3 former Red Sox failing miserably on their new teams

Tommy Pham, Boston Red Sox

Tommy Pham, Boston Red Sox. (Photo by Sarah Stier/Getty Images)

The Boston Red Sox haven’t started off the 2023 season strong but a few former players clearly wouldn’t have helped with how they’ve played on new teams.

The Boston Red Sox haven’t had as bad of a start to the 2023 MLB season as some expected them to have. Even though the club sits at the bottom of the AL East entering the weekend, the club is just a single game below .500. In fact, if they were in the AL Central or NL West, they would be within three games of first place in the division.

Still, with players hopefully getting healthier and returning to the roster as the season goes on, the Red Sox still have hope for what this season can be. There will be plenty of people who question how Chaim Bloom handled the offseason, to be sure and rightfully so, but the team is still better than some imagined they’d be.

And to Bloom’s credit, several former Red Sox who could’ve been re-signed or returned to Boston this season were actually smart moves to not bring back given how badly they’ve been performing on their new teams.

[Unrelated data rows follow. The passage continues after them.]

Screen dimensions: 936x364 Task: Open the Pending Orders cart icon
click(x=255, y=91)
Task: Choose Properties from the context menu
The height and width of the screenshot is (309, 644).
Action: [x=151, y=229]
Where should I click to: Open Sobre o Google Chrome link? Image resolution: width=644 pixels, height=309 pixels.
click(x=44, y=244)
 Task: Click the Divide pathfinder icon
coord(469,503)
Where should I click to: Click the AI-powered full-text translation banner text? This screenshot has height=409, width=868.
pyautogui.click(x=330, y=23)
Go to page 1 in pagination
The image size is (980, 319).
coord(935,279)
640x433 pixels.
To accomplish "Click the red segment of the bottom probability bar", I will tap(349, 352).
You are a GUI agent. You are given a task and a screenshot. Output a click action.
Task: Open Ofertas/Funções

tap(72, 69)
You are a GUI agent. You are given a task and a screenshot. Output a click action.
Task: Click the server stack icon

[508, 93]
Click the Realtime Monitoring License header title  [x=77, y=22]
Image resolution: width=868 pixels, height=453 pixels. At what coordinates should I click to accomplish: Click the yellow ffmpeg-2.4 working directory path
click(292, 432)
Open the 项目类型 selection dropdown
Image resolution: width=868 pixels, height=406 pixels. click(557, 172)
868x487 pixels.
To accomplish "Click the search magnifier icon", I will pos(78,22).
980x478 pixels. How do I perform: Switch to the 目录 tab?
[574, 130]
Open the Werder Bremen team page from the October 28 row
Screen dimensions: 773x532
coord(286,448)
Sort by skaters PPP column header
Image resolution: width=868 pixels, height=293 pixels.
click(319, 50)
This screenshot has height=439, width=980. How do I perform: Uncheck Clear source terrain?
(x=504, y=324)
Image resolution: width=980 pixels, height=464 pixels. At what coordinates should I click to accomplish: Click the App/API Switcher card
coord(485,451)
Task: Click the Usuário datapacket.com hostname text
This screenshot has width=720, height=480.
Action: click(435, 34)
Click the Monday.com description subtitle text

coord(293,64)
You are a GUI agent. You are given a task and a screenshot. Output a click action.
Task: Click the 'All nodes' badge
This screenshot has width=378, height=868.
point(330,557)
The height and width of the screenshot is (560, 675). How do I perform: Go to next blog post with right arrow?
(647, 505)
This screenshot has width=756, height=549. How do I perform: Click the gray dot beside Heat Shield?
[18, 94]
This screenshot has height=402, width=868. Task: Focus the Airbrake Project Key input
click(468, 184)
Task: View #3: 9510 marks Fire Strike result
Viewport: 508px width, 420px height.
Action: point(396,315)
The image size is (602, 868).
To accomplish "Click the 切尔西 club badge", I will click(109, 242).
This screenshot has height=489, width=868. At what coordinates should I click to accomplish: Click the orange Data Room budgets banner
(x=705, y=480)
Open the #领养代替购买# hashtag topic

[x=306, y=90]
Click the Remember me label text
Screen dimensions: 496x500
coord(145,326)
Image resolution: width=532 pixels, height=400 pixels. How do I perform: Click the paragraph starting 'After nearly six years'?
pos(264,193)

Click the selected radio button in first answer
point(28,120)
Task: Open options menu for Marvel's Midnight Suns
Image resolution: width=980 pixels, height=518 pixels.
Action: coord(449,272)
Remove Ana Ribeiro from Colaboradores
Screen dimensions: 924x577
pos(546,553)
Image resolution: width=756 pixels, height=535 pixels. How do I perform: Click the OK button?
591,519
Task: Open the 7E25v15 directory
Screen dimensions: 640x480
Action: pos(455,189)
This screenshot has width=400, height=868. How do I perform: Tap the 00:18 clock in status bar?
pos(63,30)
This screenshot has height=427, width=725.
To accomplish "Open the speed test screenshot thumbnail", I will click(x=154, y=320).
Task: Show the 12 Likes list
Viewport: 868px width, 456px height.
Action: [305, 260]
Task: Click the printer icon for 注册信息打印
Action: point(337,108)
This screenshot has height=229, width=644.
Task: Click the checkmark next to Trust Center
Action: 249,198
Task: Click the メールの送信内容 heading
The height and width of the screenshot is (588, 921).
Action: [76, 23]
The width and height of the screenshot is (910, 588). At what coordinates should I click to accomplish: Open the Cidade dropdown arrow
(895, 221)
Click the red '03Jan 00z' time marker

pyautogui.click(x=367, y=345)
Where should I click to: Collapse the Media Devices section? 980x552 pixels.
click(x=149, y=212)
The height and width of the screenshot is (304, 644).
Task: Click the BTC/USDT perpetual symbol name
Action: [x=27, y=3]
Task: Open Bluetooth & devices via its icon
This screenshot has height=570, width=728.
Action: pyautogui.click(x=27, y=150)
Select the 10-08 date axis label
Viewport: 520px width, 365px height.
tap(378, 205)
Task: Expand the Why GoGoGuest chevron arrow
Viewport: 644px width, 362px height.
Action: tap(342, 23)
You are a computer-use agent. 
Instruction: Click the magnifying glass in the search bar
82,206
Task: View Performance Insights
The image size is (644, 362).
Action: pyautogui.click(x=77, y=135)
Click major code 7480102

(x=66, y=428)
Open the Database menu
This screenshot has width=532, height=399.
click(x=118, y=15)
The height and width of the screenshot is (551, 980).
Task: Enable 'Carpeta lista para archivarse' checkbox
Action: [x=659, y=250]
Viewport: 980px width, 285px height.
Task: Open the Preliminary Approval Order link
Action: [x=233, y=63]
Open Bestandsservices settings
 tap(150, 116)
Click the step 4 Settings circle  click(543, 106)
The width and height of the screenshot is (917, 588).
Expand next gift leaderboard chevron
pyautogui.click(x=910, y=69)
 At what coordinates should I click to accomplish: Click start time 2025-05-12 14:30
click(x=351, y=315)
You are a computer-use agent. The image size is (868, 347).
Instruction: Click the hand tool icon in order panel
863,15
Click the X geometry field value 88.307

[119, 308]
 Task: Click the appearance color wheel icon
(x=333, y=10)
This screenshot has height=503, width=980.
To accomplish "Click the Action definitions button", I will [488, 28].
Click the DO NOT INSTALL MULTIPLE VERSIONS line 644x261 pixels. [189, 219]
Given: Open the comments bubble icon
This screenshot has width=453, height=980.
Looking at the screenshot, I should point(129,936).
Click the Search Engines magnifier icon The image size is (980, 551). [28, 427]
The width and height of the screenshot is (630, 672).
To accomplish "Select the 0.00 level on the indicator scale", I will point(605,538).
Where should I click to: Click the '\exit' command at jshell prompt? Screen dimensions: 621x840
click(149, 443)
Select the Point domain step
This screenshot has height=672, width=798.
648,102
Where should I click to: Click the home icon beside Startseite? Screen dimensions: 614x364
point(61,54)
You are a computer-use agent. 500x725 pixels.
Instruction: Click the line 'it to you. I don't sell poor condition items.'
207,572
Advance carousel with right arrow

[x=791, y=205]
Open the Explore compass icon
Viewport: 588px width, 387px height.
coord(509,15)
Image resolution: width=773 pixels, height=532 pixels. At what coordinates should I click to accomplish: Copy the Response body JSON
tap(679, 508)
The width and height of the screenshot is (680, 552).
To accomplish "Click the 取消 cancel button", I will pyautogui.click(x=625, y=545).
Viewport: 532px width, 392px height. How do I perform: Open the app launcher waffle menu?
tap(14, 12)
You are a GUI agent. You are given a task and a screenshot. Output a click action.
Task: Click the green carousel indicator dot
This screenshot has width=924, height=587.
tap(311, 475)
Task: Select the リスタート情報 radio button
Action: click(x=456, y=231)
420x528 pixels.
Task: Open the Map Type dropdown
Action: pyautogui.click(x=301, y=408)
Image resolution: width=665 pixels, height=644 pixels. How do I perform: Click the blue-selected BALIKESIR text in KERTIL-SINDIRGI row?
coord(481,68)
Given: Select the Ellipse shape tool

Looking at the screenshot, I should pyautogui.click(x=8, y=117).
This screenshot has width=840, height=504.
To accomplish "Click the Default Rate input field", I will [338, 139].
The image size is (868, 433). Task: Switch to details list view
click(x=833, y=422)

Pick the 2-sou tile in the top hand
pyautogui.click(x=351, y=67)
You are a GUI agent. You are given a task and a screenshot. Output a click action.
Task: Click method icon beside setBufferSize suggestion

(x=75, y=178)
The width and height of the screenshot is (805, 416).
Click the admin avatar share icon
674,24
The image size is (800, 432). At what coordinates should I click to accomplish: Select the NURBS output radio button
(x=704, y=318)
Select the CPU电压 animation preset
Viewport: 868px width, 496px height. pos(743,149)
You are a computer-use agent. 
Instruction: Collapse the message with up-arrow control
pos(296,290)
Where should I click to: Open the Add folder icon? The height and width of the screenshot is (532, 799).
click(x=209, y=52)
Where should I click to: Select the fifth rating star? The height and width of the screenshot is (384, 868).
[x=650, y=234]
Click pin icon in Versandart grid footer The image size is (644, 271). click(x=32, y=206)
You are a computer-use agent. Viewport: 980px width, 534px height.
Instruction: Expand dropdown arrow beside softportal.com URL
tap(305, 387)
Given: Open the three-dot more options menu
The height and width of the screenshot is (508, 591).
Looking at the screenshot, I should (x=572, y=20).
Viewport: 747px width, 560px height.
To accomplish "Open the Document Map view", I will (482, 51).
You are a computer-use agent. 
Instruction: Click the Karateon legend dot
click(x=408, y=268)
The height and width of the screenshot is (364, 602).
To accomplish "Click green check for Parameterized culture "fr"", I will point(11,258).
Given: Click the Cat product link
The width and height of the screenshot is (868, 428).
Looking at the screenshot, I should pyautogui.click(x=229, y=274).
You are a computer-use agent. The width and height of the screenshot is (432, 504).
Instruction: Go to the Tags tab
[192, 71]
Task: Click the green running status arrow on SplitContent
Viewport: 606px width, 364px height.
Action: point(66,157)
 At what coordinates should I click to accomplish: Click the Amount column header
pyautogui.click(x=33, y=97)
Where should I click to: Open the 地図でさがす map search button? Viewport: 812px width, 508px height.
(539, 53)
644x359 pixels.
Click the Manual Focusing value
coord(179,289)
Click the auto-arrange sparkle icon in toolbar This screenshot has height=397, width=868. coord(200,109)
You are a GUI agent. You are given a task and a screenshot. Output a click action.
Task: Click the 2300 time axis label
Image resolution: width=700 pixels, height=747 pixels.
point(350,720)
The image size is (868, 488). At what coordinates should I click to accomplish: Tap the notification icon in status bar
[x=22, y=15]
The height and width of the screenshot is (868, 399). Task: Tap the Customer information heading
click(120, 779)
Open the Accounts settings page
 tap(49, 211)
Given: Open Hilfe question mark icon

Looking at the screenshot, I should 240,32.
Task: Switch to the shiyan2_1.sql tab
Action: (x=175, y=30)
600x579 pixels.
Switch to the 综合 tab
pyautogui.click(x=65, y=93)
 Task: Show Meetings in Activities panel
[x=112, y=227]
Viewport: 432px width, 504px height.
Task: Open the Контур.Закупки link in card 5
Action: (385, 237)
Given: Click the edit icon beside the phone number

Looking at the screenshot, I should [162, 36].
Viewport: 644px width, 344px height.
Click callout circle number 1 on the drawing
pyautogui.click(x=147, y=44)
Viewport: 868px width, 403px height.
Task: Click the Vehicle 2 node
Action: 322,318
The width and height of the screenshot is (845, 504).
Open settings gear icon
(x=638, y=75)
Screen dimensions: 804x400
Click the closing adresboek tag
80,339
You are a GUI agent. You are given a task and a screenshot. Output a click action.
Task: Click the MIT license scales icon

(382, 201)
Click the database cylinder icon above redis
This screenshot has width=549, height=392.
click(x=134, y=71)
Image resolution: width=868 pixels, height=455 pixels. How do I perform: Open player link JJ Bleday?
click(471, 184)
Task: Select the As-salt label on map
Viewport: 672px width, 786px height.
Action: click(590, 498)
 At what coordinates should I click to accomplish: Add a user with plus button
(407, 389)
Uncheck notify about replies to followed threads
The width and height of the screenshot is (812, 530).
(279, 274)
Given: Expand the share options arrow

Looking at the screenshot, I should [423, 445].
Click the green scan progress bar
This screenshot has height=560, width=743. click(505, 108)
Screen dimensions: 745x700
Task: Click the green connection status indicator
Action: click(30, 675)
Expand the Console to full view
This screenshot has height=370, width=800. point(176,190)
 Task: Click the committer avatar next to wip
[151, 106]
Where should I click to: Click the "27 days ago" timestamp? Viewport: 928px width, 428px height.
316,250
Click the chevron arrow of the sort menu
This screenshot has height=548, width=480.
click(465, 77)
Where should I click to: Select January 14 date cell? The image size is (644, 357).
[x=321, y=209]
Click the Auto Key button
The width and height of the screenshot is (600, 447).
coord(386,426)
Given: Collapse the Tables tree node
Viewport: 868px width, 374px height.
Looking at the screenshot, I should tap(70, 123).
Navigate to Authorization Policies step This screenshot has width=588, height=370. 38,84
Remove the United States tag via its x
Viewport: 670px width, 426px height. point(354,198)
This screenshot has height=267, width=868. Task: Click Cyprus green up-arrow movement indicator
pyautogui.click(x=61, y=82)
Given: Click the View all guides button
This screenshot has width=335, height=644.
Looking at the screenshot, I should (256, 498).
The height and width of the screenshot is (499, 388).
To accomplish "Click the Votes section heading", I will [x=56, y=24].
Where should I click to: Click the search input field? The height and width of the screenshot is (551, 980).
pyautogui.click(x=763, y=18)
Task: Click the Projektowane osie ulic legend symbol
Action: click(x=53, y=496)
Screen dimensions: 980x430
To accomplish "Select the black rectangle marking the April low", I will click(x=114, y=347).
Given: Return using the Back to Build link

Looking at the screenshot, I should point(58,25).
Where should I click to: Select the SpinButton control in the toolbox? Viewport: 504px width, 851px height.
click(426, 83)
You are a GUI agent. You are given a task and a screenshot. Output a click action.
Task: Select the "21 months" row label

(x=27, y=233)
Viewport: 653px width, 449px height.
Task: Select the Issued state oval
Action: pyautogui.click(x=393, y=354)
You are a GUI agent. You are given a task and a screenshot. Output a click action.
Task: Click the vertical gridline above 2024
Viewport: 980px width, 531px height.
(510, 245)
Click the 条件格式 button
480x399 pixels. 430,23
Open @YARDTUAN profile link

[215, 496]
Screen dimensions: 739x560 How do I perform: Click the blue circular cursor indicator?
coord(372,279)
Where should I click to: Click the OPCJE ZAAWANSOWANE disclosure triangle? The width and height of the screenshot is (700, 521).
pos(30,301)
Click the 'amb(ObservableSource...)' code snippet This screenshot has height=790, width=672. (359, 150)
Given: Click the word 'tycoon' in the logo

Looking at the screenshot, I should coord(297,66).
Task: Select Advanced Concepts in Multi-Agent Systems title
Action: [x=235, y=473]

Red Sox: 3 former players failing miserably on new teams

3. Tommy Pham has been a net negative for the Mets this season

After being dealt to Boston at the trade deadline a year ago, Tommy Pham landed on the Red Sox, trying to give the team a puncher’s chance at a possible late playoff push. That, of course, didn’t remotely happen. But Pham was ultimately solid playing his home games at Fenway, posting a .672 OPS but hitting six home runs and 12 doubles with 24 RBI over just 53 games.

With the Red Sox adding Masataka Yoshida and Adam Duvall this offseason, though, they were happy to let Pham walk in free agency, and he eventually was signed by the Mets.

Pham hasn’t been an everyday outfielder for the Mets, to be sure, playing in just 19 of the team’s first 27 games. But if he was trying to make a case to be an everyday player in New York, he’s doing an extremely poor job of it.

Over those 19 appearances, Pham is slashing just .196/.283/.348 for the Mets with strikeouts in more than a quarter of his at-bats to this point (12 out of 46). He does have two home runs and seven RBI but the fact of the matter is that a player who is not a great overall glove in the outfield is now hitting below the Mendoza Line.

Suffice it to say, hanging onto Pham if this was what he was going to do in the 2023 season wouldn’t have done anything to help the Red Sox cause.